GILANGNEWS.COM - Mantan Sekretaris Dewan (Sekwan) DPRD Provinsi Riau, Muflihun, S.STP., M.AP., mendatangi Gedung Merah Putih Komisi Pemberantasan Korupsi (KPK), Jakarta, Senin (23/6/2025). Didampingi oleh tim kuasa hukumnya, Muflihun melakukan konsultasi hukum dengan niat menjadi pelapor (whistleblower) dalam dugaan kasus korupsi yang selama ini membelit lingkungan legislatif di Bumi Lancang Kuning.

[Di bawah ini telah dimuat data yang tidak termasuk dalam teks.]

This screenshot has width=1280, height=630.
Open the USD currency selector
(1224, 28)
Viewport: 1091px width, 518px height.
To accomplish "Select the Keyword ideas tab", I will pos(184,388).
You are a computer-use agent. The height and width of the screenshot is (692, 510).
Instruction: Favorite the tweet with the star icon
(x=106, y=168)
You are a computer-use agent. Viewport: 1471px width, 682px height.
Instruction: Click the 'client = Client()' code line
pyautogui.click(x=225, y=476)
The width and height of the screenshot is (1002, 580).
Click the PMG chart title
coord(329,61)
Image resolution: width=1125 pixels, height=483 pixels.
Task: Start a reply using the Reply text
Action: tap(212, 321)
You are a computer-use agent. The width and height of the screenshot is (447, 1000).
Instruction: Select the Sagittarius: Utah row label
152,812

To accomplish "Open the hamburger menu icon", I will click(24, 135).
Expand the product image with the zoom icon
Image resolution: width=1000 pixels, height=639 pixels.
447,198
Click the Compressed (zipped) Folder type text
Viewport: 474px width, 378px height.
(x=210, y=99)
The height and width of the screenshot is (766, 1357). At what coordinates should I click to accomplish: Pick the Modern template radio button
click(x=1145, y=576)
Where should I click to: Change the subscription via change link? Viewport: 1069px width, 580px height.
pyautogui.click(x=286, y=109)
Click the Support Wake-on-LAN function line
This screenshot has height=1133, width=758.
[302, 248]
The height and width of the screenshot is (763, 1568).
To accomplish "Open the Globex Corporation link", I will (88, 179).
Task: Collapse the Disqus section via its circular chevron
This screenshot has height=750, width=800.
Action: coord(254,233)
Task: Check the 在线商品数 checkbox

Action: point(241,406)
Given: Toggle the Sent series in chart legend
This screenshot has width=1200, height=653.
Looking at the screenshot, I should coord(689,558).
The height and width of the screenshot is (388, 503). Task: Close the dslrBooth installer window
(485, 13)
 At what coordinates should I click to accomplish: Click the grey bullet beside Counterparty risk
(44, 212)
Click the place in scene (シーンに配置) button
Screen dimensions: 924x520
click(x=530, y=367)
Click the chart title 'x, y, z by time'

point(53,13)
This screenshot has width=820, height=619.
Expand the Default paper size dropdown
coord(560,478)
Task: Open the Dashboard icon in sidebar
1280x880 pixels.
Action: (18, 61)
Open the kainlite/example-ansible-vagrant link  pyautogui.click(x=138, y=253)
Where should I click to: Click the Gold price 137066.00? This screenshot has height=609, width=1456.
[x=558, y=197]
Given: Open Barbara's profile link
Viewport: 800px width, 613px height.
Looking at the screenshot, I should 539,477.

Langkah ini dinilai sebagai bentuk komitmen Muflihun untuk membuka tabir dugaan penyimpangan dalam kasus Surat Perintah Perjalanan Dinas (SPPD) fiktif tahun anggaran 2020 dan 2021 yang sempat menyita perhatian publik Riau.
“Klien kami datang ke KPK sebagai wujud itikad baik untuk mengungkap fakta-fakta yang selama ini hanya diarahkan padanya seorang. Padahal, ada aktor-aktor lain yang juga patut dipertanyakan keterlibatannya,” ujar Ahmad Yusuf, S.H., kuasa hukum Muflihun, usai pertemuan di gedung KPK.